> Exercise objective
Render this sentence from the familial Mediterranean fever treatment recommendations below into Spanish: "Treatment with colchicine should start as soon as a clinical diagnosis is made."

[Excerpt provided — start]

Recommendation | A | LoE | GR |
---|---|---|---|
01. Ideally, FMF should be diagnosed and initially treated by a physician with experience in FMF | 7.6 | 5 | D |
02. The ultimate goal of treatment in FMF is to reach complete control of unprovoked attacks and minimising subclinical inflammation in between attacks | 9.3 | 4 | C |
03. Treatment with colchicine should start as soon as a clinical diagnosis is made | 8.9 | 1b | A |
04. Dosing can be in single or divided doses, depending on tolerance and compliance | 9.4 | 5 | D |
05. The persistence of attacks or of subclinical inflammation represents an indication to increase the colchicine dose | 9.7 | 3 | C |
06. Compliant patients not responding to the maximum tolerated dose of colchicine can be considered non-respondent or resistant; alternative biological treatments are indicated in these patients | 9.8 | 2b | B |
07. FMF treatment needs to be intensified in AA amyloidosis using the maximal tolerated dose of colchicine and supplemented with biologics as required | 9.5 | 2b | C |
08. Periods of physical or emotional stress can trigger FMF attacks, and it may be appropriate to increase the dose of colchicine temporarily | 7.6 | 5 | D |
09. Response, toxicity and compliance should be monitored every 6 months | 8.6 | 5 | D |
10. Liver enzymes should be monitored regularly in patients with FMF treated with colchicine; if liver enzymes are elevated greater than twofold the upper limit of normal, colchicine should be reduced and the cause further investigated | 8.4 | 5 | D |
11. In patients with decreased renal function, the risk of toxicity is very high, and therefore signs of colchicine toxicity, as well as CPK, should be carefully monitored and colchicine dose reduced accordingly | 9.3 | 4 | C |
12. Colchicine toxicity is a serious complication and should be adequately suspected and prevented | 9.4 | 4 | C |
13. When suspecting an attack, always consider other possible causes. During the attacks, continue the usual dose of colchicine and use NSAID | 9.5 | 2b | C |
14. Colchicine should not be discontinued during conception, pregnancy or lactation; current evidence does not justify amniocentesis | 9.3 | 3 | C |
15. In general, men do not need to stop colchicine prior to conception; in the rare case of azoospermia or oligospermia proven to be related to colchicine, temporary dose reduction or discontinuation may be needed | 8.2 | 3 | C |
16. Chronic arthritis in a patient with FMF might need additional medications, such as DMARDs, intra-articular steroid injections or biologics | 9.5 | 2b | C |
17. In protracted febrile myalgia, glucocorticoids lead to the resolution of symptoms; NSAID and IL-1-blockade might also be a treatment option; NSAIDs are suggested for the treatment of exertional leg pain | 9.3 | 2b | C |
18. If a patient is stable with no attacks for more than 5 years and no elevated APR, dose reduction could be considered after expert consultation and with continued monitoring | 8.0 | 5 | D |
A, agreement (/10); APR, acute phase reactants; CPK, creatinine phosphokinase; DMARDs, disease modifying antirheumatic drugs; EULAR, European League Against Rheumatism; FMF, familial Mediterranean fever; IL-1, interleukin 1; LoE, level of evidence; NSAID, non steroidal anti inflammatory drugs.

[Excerpt provided — finish]
[Record excerpts — start]

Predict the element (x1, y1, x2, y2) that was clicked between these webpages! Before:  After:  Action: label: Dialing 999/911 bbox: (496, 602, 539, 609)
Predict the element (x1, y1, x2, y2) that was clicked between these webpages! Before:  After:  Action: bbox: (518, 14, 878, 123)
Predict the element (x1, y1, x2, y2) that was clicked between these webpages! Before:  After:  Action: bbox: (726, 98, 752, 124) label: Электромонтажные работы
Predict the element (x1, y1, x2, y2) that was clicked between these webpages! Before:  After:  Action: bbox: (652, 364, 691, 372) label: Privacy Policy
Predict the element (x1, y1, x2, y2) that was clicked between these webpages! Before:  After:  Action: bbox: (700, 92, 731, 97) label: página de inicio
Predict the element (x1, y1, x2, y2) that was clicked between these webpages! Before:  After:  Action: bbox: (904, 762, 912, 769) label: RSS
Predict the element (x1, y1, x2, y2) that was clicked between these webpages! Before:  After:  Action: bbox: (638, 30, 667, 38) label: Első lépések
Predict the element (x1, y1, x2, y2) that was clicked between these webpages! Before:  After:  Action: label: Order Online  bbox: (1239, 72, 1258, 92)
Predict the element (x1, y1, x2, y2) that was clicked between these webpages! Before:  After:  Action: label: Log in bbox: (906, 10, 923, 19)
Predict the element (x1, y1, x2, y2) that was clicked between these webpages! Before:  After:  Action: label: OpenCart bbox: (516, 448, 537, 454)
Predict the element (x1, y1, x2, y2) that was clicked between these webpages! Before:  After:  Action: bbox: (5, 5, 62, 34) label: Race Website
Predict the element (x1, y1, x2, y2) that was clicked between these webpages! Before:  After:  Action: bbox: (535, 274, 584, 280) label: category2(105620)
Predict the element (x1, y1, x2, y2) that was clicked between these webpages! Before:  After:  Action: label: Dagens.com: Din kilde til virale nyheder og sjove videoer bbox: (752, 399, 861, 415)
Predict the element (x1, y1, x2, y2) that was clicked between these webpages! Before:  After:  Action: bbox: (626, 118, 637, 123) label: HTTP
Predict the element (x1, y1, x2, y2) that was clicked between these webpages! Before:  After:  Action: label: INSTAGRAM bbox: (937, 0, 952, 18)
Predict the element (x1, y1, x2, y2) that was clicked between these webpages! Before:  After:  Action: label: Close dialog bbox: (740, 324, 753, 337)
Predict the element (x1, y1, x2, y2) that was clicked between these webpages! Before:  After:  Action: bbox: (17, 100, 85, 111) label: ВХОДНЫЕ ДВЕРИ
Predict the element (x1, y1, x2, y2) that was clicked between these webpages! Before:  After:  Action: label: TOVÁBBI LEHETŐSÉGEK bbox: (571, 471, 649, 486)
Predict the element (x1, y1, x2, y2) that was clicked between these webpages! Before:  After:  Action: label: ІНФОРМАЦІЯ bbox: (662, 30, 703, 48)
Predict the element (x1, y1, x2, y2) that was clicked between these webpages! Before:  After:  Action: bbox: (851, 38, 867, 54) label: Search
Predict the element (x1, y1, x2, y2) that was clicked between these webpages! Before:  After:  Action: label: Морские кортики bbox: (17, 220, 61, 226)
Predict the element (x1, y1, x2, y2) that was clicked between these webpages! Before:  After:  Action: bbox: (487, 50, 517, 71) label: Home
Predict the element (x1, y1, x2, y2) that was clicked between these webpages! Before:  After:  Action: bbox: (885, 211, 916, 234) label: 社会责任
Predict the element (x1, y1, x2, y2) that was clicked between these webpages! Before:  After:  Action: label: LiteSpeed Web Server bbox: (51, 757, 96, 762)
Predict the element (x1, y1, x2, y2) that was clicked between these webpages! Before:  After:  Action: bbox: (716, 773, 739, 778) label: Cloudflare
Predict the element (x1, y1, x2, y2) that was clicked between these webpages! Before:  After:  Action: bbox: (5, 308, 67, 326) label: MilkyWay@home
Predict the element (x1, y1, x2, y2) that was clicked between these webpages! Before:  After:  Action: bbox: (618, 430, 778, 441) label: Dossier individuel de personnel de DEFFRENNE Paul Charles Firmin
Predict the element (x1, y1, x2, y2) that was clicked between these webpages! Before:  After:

[Record excerpts — finish]

> Answer section
El tratamiento con colchicina debe iniciarse tan pronto como se establezca un diagnóstico clínico.